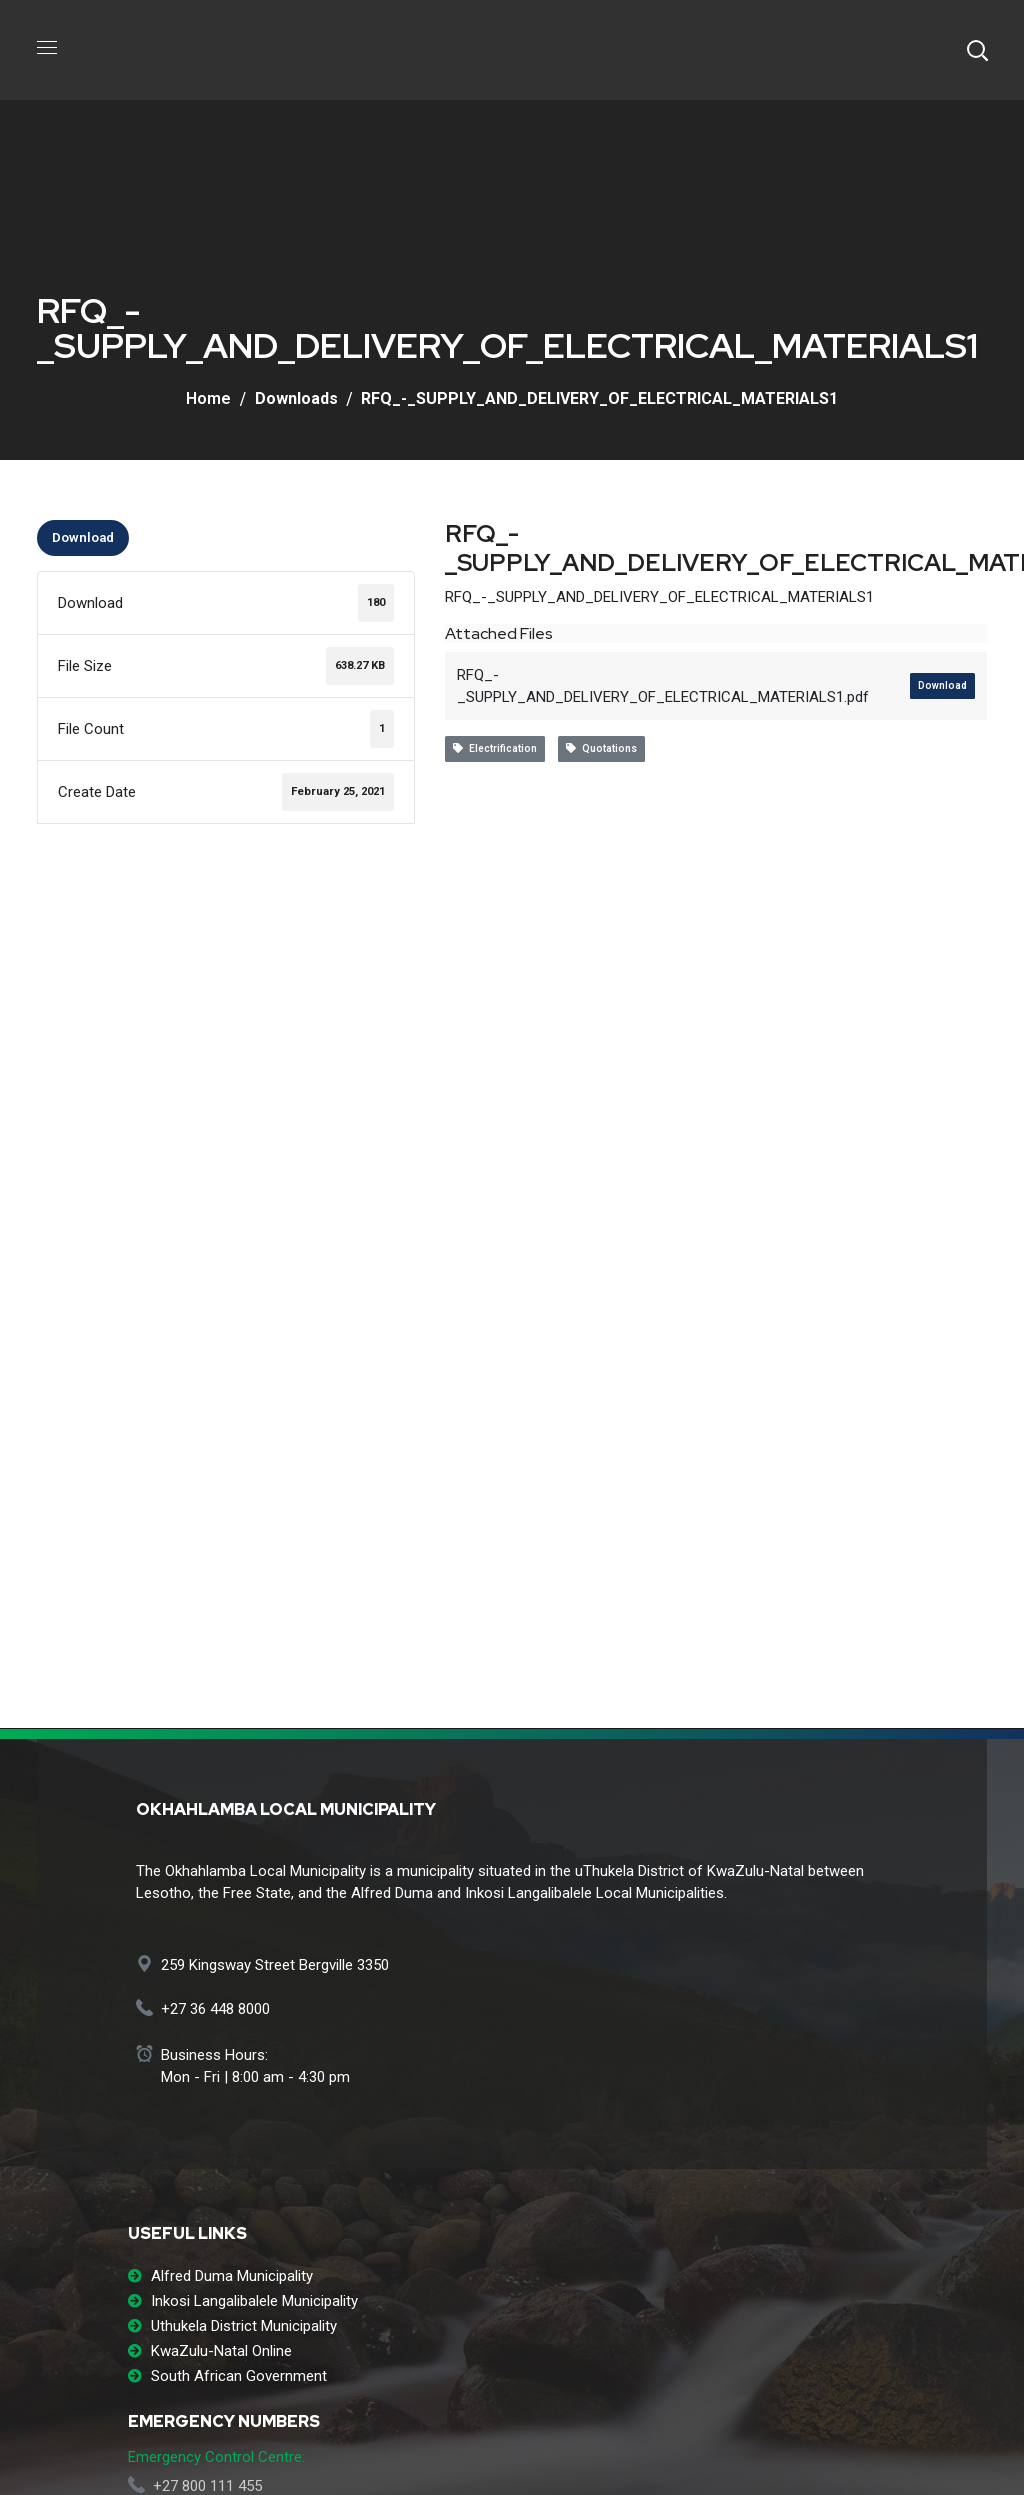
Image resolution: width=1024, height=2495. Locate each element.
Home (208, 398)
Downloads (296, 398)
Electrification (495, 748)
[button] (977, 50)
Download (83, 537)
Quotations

_ _ _ _

Do this:
Return every line of the listing above verbatim, leaving out the pictures.

In response:
Image resolution: width=1024, height=2495. Locate each element.
Home (208, 398)
Downloads (296, 398)
Electrification (495, 748)
[button] (977, 50)
Download (83, 537)
Quotations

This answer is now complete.